Asus Pro WS WRX80E-Sage, dmesg is full of corrected PCIe and/or AER errors

So i got a Asus Pro WS WRX80E-Sage board that hosts a bunch of PCIe 4.0 NVME drives. As i kept adding drives, the dmesg log kept getting fuller and fuller of errors like the ones below.

Kernel 5.12.14-arch1-1

They go through all the drives at random, and don’t appear to be dependent on load, system temperature, whether the drive is in the expansion card or directly on the board or anything else i noticed.
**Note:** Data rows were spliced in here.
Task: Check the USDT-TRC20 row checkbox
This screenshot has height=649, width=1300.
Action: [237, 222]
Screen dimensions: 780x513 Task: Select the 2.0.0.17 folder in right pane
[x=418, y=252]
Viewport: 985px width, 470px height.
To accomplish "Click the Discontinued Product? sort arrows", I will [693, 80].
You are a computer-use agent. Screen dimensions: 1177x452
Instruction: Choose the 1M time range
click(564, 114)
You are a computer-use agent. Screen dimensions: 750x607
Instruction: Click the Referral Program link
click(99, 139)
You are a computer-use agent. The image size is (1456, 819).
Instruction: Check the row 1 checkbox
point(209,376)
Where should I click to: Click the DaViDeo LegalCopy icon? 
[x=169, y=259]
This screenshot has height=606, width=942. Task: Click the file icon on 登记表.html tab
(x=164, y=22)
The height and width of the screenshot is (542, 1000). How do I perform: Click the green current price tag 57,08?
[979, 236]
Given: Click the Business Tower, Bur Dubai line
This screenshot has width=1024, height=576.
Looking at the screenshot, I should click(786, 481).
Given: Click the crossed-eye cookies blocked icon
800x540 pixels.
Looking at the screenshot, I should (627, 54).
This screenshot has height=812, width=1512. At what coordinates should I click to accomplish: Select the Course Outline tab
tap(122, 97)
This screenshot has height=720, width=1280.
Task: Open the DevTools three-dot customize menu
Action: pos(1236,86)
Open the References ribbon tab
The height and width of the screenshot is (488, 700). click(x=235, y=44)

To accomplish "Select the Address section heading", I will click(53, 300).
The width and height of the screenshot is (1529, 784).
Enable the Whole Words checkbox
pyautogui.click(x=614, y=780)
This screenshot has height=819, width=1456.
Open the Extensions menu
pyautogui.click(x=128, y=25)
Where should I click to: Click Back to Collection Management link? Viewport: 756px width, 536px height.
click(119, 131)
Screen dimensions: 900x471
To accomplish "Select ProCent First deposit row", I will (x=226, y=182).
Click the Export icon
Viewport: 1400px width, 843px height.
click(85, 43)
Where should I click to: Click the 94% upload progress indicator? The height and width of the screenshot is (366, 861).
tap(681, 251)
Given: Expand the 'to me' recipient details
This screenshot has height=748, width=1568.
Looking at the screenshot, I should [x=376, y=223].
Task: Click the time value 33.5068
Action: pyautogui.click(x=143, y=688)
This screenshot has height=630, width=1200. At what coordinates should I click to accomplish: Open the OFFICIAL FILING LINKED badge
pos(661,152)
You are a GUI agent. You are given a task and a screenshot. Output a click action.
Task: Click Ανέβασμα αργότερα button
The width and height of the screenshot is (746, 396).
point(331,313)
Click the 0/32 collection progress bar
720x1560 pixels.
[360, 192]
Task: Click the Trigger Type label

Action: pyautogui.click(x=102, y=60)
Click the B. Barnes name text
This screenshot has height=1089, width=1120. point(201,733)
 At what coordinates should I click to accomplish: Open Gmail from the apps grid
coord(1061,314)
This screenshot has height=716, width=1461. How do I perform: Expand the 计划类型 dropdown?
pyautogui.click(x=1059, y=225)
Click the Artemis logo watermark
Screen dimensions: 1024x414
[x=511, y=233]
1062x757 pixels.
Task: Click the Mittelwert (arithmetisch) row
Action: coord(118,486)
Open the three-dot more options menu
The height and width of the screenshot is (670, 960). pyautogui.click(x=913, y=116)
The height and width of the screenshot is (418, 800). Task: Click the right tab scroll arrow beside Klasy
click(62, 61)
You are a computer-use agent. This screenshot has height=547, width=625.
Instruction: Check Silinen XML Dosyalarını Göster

The message says it was corrected by hardware and no action is required, the google says these are safe to ignore, but the problem is that the log is completely full of them to the point of nothing else being visible.

So, is that a sign of some problem, and if not is there a way to turn these off?

I’ve grepped the kernel code for these lines, but i can’t make enough sense of it to find out if there is a way to disable them or feel safe enough to comment them out. They do use a different set of words for uncorrected errors, which are missing in my logs, thankfully.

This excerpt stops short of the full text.